=== Records for the exercise ===
------------------------------------
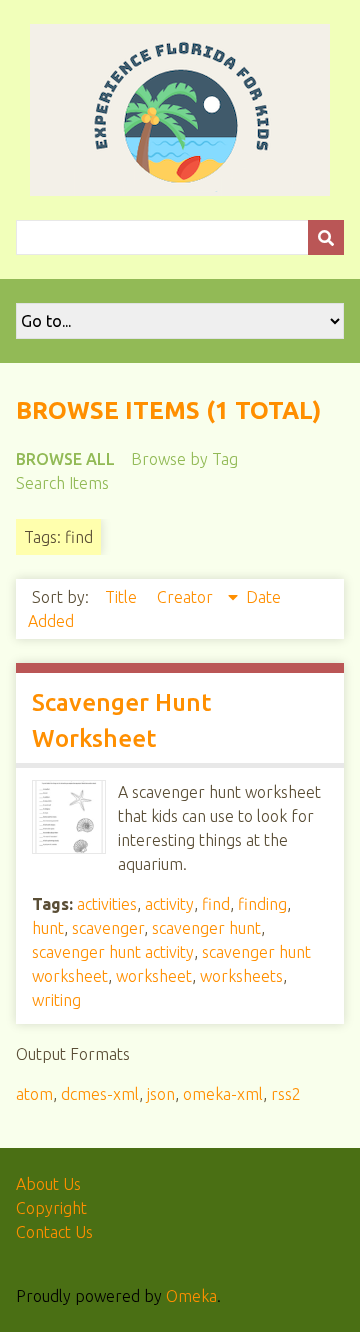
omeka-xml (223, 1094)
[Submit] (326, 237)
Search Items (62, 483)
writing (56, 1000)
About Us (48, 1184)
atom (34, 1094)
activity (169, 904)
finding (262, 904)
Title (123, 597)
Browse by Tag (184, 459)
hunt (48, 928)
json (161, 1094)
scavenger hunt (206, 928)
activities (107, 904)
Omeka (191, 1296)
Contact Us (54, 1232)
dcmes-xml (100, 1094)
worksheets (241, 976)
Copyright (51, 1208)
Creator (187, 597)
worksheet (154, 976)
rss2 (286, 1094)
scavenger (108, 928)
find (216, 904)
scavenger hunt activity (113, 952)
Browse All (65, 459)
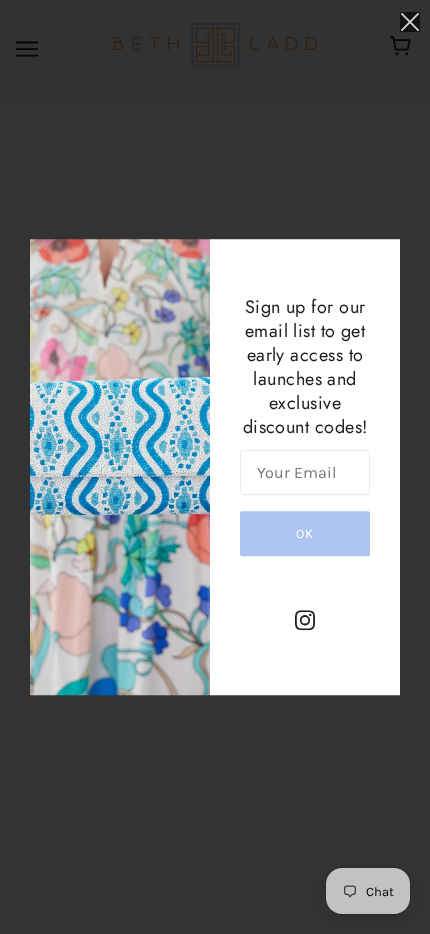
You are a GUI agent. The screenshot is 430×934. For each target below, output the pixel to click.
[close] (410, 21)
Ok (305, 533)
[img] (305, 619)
------------------------------------
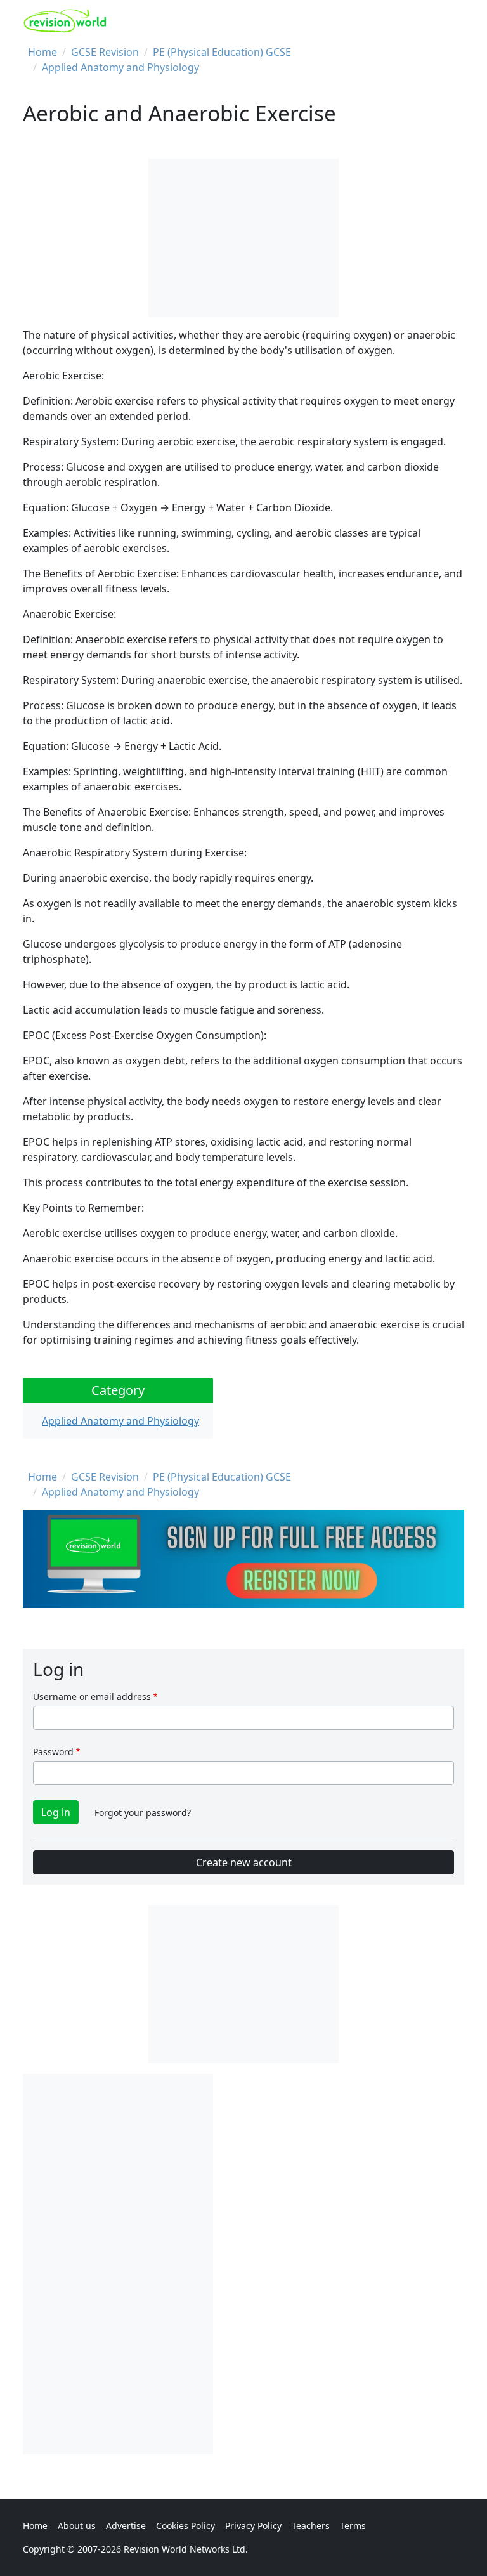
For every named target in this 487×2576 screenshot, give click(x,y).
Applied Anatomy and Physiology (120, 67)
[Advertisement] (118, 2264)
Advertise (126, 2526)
------------------------------------
=== Action item ===
Among the entries above, determine how many lines hold the string "target" and report that number alone.

=== Task answer ===
2